Except as set forth on Schedule 6.4, the Company is not in
default under any Order of any court, arbitrator or Governmental Body, and is
not subject to or a party to any Order of any court or Governmental Body
arising out of any action, suit or proceeding under any statute or other law.
The Company is not in violation of any statute or other rule or regulation of
any Governmental Body, the violation of which could cause a Material Adverse
Effect.
6.5 Title to Property; Leases. On the date hereof, the
Company will have good, marketable and insurable title to the real properties
owned by the Company including, without limitation, good, marketable and
insurable title to the real properties which are the subject of the Bossier
City Mortgage, except for Permitted Liens which do not interfere with the
intended use of the property. All real property owned by the Company is
reflected on Schedule 6.5.
On the date hereof, the Company enjoys full and undisturbed
possession under all leases necessary in any material respect for the operation
of the business of the Company, each of which is listed on Schedule 6.5 (the
"Leases"). None of the Leases contain any unusual or burdensome provisions
which, individually or in the aggregate, could materially impair the operation
of the business of the Company. Schedule 6.5 sets forth a correct and complete
list of all Leases of the Company existing on the Closing Date. The Leases are
valid and subsisting and are in full force and effect and the Company is not in
default on any of the terms and obligations of any Lease, and no event over the
passage of time shall constitute such default.

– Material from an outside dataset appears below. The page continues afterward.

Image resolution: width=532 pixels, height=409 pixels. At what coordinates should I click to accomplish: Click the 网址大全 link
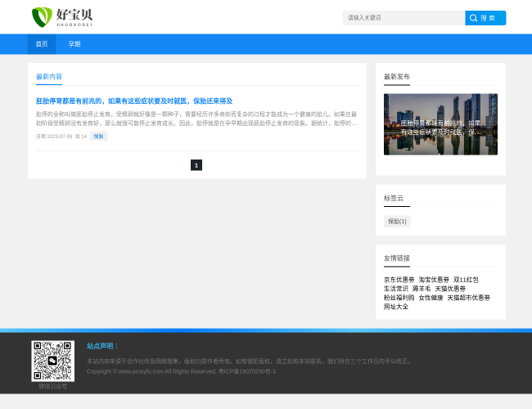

6.6 Taxes. Except as set forth on Schedule 6.6, the
Company has filed all tax returns which are required to have been filed in any
jurisdiction, and has paid all material taxes including, but not limited to,
real estate taxes shown to be due and payable on such returns and all other
taxes and assessments payable by the Company, to the extent the same have
become due and payable and before they have become delinquent, except for any
taxes and assessments the amount, applicability or validity of which is
currently being contested in good faith by appropriate proceedings and with
respect to which the Company has set aside on its books reserves (to the extent
required by GAAP) deemed by it to be adequate. Except as set forth in Schedule
6.6, the Company does not know of any proposed tax assessment against the
Company. The tax returns filed by the Company are true, complete and accurate
in all material respects and all tax liabilities are adequately provided for on
the books of the Company. Except as set forth on Schedule 6.6, there are no
tax certiorari proceedings pending in connection with the real properties which
are the subject of the Bossier City Mortgage.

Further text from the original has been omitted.